### To do
Look through the lines below, find those with the word "Given", and copy them.

(Extracted data entries)
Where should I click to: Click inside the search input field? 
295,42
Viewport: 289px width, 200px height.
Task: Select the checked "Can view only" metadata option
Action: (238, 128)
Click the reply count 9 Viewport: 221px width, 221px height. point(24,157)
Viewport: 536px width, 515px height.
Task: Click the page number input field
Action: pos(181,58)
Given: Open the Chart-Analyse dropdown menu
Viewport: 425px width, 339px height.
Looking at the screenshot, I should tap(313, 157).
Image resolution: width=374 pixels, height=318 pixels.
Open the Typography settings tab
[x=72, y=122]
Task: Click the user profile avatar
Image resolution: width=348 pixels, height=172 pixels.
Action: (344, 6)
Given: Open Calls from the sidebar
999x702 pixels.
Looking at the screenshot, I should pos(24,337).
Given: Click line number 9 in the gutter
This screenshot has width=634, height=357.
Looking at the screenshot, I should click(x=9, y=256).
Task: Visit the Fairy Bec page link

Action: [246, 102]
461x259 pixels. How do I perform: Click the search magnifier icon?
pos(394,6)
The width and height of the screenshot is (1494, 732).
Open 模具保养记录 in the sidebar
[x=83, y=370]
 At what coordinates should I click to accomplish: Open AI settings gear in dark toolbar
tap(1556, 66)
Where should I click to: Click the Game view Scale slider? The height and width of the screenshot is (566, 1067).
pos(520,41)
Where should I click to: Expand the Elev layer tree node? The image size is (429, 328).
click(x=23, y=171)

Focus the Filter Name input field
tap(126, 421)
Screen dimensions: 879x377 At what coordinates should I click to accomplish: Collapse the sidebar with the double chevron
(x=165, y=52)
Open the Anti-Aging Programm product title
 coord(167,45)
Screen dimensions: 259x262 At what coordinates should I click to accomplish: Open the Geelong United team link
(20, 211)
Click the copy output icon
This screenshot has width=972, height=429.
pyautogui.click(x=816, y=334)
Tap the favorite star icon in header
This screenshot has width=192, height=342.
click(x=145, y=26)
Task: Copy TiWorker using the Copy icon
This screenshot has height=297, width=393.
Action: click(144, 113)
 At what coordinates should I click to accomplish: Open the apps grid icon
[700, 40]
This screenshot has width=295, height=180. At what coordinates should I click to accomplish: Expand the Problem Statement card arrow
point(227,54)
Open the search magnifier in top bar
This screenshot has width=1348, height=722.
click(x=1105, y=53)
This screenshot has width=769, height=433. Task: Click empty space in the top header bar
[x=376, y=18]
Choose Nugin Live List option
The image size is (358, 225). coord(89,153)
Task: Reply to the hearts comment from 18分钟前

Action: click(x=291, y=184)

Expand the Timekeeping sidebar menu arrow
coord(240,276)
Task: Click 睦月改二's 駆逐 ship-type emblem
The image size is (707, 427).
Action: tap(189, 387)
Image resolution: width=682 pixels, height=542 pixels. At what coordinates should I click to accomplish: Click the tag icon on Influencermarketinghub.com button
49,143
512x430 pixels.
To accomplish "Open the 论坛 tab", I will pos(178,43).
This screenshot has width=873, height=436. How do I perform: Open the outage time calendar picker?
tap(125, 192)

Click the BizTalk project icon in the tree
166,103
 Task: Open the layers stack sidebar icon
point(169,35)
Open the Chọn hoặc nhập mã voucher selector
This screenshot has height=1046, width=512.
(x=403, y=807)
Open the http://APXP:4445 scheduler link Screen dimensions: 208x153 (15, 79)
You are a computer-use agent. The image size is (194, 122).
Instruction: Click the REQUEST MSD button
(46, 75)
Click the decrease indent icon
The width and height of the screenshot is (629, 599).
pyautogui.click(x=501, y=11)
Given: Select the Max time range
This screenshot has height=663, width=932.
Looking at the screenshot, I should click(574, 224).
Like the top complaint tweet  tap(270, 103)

### Expected answer
Given: Open the Chart-Analyse dropdown menu
Given: Open Calls from the sidebar
Given: Click line number 9 in the gutter
Given: Select the Max time range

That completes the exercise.